YOUR INSTRUCTIONS: Format every line of the material below as a Markdown table with the columns "Row" and "Line", numbering the rows and skipping any blank lines. Leave the pictures out of the answer.
*** EXCERPTED DATA
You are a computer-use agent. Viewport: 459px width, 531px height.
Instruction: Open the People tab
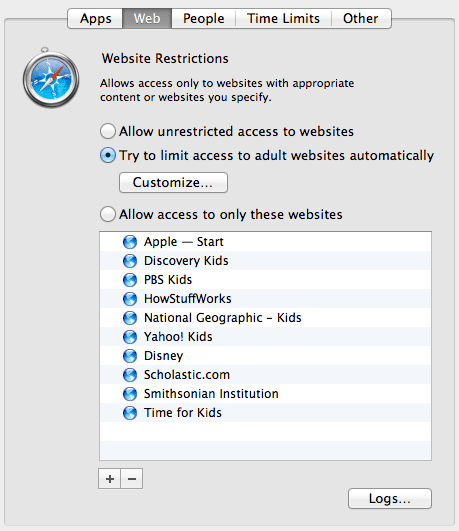tap(204, 19)

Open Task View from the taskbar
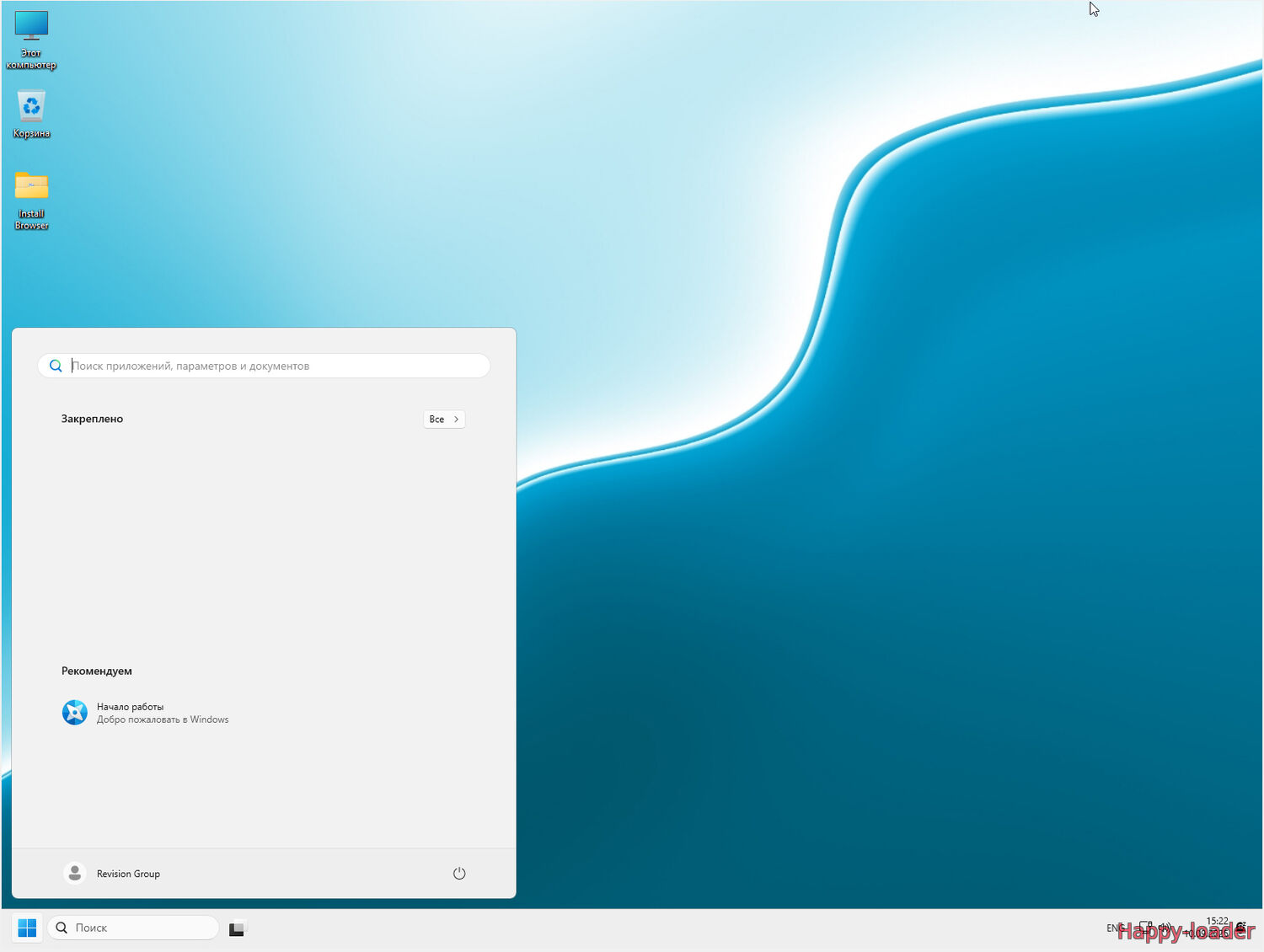click(x=237, y=928)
******
EXERCISE RESPONSE:
| Row | Line |
|---|---|
| 1 | You are a computer-use agent. Viewport: 459px width, 531px height. |
| 2 | Instruction: Open the People tab |
| 3 | tap(204, 19) |
| 4 | Open Task View from the taskbar |
| 5 | click(x=237, y=928) |